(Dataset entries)

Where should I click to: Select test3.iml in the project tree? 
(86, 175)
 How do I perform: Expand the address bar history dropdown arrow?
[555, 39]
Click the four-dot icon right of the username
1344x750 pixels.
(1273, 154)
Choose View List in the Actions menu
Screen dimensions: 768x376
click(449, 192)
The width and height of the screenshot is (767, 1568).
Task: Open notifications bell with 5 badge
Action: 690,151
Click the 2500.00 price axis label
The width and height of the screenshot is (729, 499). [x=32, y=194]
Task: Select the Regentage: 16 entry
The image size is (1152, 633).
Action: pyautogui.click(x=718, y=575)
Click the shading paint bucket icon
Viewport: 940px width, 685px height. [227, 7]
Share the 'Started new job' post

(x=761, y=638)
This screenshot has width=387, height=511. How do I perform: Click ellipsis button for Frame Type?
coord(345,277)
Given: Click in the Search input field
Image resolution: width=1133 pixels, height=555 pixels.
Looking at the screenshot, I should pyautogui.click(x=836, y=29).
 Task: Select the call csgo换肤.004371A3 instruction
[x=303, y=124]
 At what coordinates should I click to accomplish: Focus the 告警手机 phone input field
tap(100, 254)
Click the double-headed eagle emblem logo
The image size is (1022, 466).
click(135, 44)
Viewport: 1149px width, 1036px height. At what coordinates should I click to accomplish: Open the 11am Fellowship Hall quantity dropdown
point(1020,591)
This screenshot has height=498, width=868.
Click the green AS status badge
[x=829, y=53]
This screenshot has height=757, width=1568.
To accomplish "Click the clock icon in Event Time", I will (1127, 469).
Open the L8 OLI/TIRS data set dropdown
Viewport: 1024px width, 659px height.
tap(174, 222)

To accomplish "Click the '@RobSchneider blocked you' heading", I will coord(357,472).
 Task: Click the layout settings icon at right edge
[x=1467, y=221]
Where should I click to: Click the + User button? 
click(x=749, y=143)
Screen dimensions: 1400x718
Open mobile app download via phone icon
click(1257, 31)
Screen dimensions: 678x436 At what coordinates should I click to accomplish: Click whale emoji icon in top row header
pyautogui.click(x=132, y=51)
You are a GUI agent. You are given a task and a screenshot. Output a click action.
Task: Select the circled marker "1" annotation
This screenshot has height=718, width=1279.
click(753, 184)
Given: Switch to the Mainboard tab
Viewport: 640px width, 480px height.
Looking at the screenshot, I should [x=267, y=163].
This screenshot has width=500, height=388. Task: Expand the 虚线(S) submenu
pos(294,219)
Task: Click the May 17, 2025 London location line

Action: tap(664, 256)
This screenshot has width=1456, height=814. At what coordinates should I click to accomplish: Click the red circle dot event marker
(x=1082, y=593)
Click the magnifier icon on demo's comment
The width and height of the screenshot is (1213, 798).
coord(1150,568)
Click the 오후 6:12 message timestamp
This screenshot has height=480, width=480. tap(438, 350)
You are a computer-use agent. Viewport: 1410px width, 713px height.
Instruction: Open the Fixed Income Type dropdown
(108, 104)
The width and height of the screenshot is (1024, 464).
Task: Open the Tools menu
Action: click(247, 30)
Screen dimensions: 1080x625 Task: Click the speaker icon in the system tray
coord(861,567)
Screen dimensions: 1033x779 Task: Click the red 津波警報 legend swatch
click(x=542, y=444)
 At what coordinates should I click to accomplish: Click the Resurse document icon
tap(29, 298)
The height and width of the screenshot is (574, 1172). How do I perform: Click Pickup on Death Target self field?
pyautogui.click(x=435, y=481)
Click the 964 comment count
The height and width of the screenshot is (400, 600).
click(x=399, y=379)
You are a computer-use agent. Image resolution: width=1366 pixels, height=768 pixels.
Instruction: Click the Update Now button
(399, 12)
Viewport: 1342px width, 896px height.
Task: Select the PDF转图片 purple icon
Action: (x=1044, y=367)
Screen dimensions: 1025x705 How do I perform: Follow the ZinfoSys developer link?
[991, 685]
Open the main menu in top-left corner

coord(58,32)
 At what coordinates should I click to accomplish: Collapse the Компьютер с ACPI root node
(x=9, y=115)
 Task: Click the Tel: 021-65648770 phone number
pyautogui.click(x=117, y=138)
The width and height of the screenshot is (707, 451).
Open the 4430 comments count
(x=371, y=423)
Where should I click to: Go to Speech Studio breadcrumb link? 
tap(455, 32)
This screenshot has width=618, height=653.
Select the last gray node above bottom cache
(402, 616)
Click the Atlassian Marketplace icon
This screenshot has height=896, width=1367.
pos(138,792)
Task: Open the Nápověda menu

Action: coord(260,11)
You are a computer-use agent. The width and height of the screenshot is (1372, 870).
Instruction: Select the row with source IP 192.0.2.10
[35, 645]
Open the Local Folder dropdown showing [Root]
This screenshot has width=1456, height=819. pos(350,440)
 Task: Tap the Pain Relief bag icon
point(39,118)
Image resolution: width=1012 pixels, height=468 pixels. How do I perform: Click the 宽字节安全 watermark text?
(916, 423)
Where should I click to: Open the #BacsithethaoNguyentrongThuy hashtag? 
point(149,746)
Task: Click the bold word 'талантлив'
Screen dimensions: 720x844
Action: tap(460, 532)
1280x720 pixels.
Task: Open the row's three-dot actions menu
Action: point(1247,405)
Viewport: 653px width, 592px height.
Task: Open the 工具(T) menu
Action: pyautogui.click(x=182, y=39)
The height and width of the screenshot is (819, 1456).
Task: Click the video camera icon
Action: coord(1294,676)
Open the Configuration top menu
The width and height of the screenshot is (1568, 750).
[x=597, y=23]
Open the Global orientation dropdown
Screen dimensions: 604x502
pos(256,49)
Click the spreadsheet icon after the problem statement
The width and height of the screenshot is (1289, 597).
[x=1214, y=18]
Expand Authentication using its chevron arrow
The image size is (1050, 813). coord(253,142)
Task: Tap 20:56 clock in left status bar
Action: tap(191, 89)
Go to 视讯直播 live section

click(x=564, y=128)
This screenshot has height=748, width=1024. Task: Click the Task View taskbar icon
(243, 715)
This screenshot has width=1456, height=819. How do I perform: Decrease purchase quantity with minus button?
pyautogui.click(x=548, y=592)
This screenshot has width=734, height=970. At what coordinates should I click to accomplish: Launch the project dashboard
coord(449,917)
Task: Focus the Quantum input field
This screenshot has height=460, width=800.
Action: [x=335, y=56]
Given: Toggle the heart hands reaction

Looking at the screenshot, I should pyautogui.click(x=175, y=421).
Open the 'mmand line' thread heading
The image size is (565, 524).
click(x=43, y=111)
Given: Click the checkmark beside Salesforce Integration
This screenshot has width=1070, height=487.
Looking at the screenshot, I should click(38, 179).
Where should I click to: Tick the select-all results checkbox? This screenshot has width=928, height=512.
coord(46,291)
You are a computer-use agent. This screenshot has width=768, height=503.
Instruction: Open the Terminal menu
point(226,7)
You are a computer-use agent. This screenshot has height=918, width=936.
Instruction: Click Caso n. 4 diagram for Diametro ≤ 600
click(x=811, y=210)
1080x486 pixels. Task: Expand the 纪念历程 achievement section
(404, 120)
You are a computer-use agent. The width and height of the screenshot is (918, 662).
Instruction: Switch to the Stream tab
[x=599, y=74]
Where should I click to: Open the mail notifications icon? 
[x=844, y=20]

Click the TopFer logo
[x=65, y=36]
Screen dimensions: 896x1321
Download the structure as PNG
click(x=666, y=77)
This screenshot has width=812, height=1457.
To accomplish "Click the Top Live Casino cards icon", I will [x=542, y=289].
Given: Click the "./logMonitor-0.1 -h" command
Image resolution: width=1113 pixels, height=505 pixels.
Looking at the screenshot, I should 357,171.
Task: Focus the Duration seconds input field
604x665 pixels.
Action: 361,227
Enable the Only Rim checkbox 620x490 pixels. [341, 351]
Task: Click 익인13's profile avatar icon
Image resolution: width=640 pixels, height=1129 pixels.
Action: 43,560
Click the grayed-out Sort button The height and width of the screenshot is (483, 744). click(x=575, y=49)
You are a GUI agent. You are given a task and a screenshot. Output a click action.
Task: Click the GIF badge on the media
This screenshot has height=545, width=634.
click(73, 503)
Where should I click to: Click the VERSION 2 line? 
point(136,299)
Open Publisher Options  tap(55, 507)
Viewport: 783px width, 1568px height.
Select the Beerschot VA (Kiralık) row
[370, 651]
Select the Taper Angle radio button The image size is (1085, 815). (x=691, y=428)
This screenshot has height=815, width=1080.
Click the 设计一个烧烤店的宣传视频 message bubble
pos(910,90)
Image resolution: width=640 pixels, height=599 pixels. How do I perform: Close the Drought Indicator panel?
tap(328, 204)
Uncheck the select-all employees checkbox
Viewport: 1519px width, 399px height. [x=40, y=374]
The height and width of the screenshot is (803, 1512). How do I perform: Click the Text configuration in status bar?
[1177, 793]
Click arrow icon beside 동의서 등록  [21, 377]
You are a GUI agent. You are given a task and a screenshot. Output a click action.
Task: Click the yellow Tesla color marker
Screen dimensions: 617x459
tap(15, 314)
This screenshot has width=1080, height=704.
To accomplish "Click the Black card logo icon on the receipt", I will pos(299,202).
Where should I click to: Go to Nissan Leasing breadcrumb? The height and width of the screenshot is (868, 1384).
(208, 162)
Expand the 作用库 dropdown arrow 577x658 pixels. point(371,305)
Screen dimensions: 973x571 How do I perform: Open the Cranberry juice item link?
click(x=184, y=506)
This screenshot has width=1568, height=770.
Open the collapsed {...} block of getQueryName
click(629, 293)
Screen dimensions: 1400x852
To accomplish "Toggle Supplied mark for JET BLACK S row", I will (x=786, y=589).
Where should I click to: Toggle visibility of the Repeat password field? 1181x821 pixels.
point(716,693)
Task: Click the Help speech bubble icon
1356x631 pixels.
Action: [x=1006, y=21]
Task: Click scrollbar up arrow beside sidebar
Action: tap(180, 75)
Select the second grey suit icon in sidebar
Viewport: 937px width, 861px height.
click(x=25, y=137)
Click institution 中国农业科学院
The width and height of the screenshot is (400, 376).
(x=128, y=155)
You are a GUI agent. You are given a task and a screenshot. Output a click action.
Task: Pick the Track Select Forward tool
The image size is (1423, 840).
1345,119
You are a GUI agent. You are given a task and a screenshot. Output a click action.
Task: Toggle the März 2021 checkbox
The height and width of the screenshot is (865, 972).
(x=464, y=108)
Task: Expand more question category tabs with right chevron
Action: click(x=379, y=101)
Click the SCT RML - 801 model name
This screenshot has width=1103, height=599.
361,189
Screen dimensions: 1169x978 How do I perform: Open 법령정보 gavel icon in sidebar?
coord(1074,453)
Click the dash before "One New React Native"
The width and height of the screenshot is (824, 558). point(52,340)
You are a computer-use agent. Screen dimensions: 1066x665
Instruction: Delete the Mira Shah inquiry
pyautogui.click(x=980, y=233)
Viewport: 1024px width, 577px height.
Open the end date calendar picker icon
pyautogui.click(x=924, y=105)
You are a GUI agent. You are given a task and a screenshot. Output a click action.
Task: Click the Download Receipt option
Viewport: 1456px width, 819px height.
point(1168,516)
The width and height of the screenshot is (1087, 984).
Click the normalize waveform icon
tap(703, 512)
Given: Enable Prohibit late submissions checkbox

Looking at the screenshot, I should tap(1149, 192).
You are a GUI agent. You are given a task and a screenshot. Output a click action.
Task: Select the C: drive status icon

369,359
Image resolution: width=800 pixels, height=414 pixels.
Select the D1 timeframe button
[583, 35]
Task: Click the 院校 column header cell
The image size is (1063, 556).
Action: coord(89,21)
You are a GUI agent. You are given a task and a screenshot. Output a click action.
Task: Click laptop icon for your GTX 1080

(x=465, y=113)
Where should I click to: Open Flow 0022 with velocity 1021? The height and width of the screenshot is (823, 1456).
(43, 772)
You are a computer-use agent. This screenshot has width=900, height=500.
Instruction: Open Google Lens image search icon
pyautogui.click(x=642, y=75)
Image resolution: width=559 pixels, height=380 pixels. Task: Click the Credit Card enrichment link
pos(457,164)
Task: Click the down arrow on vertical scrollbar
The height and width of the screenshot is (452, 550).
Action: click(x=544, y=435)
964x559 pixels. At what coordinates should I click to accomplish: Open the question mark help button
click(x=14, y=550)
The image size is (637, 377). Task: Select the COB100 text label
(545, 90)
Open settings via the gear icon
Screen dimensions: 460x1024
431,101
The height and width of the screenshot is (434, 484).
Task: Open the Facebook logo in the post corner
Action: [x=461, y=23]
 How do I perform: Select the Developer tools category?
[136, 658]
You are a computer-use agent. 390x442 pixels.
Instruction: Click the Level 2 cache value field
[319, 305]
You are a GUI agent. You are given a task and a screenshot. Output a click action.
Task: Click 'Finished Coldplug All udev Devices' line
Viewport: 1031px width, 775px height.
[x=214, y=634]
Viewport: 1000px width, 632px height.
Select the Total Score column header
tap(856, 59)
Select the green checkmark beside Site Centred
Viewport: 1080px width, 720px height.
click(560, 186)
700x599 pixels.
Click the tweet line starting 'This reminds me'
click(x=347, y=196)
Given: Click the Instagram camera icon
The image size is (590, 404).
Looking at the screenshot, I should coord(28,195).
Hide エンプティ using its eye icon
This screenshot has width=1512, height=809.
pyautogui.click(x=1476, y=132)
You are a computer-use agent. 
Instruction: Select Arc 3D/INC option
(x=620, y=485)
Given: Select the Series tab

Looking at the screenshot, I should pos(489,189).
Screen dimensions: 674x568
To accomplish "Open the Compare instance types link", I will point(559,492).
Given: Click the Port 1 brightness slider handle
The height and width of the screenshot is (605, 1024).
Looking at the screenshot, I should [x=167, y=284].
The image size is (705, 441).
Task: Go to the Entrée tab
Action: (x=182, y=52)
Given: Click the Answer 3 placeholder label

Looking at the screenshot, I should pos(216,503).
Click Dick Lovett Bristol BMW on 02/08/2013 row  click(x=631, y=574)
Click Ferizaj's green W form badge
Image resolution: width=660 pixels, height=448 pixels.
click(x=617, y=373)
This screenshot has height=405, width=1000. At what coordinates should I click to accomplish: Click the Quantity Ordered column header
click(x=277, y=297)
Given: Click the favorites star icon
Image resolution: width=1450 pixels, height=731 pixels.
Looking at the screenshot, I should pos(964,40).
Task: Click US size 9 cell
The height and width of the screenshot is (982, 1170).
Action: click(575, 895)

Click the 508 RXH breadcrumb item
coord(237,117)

EXERCISE DETAILS:
Nothing but a number is expected: the count of lines in the data that include the word "cell".

REPLY:
2